ASSIGNMENT:
Go through the lines below and copy each one that holds the string "logo".
───── MATERIAL SUPPLIED
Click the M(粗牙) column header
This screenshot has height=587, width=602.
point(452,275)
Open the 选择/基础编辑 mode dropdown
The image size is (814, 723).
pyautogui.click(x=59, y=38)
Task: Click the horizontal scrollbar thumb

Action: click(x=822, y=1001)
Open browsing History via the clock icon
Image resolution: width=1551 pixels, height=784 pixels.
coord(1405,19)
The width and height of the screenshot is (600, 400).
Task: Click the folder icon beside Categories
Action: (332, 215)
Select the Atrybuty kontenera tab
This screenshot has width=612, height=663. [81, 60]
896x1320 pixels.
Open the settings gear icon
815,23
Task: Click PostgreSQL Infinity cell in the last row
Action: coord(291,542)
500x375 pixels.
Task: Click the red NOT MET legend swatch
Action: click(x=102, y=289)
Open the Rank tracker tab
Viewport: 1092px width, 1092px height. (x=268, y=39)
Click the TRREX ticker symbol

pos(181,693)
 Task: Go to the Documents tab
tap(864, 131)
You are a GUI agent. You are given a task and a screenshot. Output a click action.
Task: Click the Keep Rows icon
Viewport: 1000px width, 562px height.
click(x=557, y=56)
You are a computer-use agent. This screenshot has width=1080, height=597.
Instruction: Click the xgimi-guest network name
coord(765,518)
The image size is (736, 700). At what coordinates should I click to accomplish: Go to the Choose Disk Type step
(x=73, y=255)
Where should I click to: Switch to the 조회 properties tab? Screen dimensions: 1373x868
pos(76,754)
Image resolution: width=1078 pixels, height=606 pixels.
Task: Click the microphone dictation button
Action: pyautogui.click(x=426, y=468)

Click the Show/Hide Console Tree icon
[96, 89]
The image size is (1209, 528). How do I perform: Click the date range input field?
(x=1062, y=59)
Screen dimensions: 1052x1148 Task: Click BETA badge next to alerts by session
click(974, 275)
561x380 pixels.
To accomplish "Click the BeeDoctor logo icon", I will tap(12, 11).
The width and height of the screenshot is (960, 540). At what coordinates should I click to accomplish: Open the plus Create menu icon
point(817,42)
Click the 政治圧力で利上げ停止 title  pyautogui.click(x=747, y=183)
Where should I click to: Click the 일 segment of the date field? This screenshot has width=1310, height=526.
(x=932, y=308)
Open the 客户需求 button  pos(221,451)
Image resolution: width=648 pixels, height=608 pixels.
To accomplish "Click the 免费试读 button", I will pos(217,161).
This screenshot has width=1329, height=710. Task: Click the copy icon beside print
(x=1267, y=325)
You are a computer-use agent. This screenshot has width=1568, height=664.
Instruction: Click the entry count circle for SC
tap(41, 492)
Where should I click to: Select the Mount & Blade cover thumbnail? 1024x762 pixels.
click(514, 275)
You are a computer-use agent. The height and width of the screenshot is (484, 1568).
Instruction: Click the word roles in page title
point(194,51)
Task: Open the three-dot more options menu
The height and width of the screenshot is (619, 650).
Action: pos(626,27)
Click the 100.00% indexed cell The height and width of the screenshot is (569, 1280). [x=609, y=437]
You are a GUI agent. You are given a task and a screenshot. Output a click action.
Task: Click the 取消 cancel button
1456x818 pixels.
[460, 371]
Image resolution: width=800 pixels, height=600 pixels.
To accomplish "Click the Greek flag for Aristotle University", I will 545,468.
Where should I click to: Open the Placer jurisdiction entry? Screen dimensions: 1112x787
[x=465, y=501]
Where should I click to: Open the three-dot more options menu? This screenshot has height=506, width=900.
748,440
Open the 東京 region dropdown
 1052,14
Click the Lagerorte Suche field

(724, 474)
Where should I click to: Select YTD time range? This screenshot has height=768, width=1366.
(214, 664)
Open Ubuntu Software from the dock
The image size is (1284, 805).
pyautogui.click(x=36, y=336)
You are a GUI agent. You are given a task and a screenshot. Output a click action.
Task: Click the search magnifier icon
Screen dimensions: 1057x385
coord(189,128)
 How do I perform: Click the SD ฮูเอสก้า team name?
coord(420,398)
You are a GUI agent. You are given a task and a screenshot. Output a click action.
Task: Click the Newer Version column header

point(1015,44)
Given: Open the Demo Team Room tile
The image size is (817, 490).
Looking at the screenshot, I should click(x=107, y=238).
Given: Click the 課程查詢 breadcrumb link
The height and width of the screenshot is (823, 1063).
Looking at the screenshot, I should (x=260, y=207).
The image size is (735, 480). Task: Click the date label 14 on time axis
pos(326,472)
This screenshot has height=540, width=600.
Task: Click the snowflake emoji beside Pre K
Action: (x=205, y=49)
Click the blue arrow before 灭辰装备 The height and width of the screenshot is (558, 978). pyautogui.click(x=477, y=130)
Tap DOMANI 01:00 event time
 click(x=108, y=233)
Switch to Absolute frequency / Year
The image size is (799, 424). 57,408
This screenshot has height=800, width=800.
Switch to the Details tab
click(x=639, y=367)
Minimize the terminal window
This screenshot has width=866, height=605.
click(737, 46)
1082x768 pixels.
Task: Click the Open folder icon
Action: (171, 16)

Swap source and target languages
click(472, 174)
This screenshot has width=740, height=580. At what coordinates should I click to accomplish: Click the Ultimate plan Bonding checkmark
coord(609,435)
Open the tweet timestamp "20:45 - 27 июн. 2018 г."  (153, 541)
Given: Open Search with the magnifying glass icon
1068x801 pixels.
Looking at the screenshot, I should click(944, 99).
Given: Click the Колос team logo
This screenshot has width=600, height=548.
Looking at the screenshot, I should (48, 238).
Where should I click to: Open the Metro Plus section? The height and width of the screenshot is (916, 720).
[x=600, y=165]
──────────
SOLUTION TO THIS EXERCISE:
To accomplish "Click the BeeDoctor logo icon", I will tap(12, 11).
Given: Click the Колос team logo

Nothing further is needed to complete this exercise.